Pull every line with the word "column" out of the entries below.

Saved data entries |

%%

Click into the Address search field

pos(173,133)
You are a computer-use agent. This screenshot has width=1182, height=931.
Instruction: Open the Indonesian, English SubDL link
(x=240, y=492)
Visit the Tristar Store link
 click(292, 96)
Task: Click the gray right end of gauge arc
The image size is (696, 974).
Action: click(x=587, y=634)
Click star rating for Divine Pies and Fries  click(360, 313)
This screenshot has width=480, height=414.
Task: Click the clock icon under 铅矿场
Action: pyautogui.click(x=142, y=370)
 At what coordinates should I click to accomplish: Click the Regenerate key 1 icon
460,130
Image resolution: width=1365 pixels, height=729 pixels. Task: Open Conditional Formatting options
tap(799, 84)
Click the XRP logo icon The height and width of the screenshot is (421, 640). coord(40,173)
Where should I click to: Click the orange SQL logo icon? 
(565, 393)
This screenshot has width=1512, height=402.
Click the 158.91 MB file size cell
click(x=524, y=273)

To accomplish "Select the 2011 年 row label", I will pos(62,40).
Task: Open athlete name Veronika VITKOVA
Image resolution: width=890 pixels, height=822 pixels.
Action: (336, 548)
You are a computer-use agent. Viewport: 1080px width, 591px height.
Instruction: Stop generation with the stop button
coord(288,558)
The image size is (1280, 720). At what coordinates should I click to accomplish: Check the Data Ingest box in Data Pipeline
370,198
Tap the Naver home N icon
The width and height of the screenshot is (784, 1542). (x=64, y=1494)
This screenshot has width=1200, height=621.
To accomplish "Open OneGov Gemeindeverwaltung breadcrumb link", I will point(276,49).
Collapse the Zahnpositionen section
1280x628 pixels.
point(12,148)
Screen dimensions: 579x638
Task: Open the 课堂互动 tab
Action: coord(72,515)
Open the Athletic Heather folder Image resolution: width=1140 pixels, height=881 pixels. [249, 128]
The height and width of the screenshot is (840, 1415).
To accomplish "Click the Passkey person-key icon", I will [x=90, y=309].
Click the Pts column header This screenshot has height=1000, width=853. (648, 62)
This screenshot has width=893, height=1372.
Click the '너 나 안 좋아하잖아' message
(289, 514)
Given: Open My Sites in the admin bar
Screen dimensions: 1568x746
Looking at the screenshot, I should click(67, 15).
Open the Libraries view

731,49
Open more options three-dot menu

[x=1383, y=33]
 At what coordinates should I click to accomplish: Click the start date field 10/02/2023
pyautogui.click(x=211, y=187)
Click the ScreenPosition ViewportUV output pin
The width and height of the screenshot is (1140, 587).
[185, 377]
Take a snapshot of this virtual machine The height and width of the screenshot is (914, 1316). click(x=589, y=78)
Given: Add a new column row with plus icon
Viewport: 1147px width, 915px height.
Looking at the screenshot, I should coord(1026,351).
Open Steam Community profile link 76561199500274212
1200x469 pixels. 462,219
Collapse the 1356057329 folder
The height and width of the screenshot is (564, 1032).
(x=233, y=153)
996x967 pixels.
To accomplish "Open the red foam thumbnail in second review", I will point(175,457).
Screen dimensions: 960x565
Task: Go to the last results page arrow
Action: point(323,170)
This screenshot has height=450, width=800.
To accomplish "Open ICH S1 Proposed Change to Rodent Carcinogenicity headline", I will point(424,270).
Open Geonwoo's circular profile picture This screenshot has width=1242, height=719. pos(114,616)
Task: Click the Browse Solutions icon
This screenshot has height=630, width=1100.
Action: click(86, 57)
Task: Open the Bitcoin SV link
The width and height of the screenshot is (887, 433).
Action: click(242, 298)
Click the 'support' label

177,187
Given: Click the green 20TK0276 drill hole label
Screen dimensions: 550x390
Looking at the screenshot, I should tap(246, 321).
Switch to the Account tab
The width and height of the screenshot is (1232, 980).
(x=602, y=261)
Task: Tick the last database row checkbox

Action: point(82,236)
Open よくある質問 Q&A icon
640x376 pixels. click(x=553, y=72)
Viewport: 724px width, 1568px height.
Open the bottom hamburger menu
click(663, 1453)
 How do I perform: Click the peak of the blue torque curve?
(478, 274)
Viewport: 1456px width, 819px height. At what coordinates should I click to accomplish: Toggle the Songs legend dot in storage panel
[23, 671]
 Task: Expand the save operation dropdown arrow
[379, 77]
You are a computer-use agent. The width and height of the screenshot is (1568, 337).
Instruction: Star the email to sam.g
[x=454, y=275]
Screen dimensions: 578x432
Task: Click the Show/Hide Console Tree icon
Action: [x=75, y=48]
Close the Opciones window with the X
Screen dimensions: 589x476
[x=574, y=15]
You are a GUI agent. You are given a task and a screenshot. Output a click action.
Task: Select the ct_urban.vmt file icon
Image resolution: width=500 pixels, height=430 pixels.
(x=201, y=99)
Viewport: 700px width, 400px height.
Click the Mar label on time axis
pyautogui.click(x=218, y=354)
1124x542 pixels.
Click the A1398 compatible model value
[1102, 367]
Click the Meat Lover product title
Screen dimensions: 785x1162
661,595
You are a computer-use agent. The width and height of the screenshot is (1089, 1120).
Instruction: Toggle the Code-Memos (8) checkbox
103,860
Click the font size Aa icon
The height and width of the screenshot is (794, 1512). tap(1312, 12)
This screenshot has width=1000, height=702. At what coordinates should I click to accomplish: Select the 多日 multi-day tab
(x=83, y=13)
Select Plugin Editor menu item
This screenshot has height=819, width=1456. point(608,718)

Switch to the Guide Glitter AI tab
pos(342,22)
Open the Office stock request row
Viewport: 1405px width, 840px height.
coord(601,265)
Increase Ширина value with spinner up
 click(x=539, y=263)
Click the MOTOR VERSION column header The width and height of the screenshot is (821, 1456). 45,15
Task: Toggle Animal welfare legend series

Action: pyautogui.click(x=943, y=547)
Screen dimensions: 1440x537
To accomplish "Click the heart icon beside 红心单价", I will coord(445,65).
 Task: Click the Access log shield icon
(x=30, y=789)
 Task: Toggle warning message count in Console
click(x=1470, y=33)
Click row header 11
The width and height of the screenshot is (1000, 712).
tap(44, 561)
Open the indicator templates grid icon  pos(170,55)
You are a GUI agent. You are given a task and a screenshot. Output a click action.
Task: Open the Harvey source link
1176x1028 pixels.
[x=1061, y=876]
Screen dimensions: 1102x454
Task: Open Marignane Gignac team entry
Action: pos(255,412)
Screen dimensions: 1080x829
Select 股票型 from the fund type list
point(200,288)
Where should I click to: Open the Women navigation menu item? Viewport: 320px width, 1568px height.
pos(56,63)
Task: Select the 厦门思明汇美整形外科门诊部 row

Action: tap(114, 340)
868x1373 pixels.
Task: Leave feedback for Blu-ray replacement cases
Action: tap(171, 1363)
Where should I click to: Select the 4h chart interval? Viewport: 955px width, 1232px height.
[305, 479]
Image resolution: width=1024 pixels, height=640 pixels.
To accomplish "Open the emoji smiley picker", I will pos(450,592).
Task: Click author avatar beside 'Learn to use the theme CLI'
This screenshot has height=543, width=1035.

%%

RESULT |
Click the Pts column header This screenshot has height=1000, width=853. (648, 62)
Given: Add a new column row with plus icon
Click the MOTOR VERSION column header The width and height of the screenshot is (821, 1456). 45,15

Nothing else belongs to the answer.